EE/CSE 576: Image Understanding

Spring 2001


EE/CSE 576: Final Project

During the second half of the quarter you will do a 4-5 week class project, to allow you to do something with more depth than the small assignments. Projects are to be defined by you, proposed to me, and approved before starting. You can start any time, but the official due date for proposals is May 4. You can choose something that comes from your own interests, or there are default projects such as segmentation of images according to color and texture properties. (See below.)

The idea of the project is to design and implement a computer vision system that can do the task you have chosen. You may use packages for utilities whenever possible, but there should be some programming of your own in the project, too. You should not just get it working on one image, but apply it to a small set of test images and evaluate the results.
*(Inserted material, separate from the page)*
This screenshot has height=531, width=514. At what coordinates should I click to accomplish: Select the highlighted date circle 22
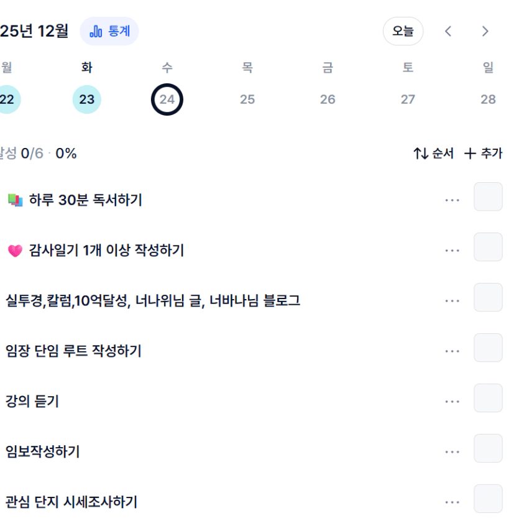7,99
The final project is due on June 6 at 5pm, by which time you should have turned in a typed project report of 5-10 pages. Project reports should contain at least the following:

  1. Introduction explaining the problem you tried to solve
  2. Discussion of any relevant literature you have read
  3. Description of the techniques you used to solve the problem
  4. Experiments and Results
  5. Conclusions and Future Work
  6. Appendix with the code you developed

Joint Projects

Projects may be done independently or in pairs. If two people work on a project, their separate parts should be easily identifiable and documented in the final report. For example, one person could do segmentation and the other use it for classification. If one partner fails, the other still has something, since he could select regions by hand for his classification part.

Default Projects

  1. Segmentation by color and texture
    Design and implement a segmentation system that uses both color and texture to segment color images into regions. A region is an area of the image that is deemed homogeneous in both color and texture according to the method used. You can implement a method from the literature (or more than one to compare if they are not very difficult) or can you choose to develop your own method. We have lots of color images including images from previous quarters, my football sequences, a set of paintings from Italy, and a set of gem and other exhibit images from the Smithsonian and my groundtruth database. A two-person project could extend this to an image retrieval system, like Blobworld.
  2. Content-based retrieval of images with "object regions"
    The goal of this project is to develop a classifier that can find regions of an image (without full segmentation) of a particular color/texture that represents some known object. The known objects should be things like tiger, zebra, tulips, etc. that can be represented well by color/texture. The classifier should be learned from training data.
  3. Specific-object recognizers
    For a given interesting class of objects, i.e. cars, faces, clothed people, animals, develop a sophisticated (i.e. not just color and texture) recognition algorithm and test it thoroughly showing both its successes and failures.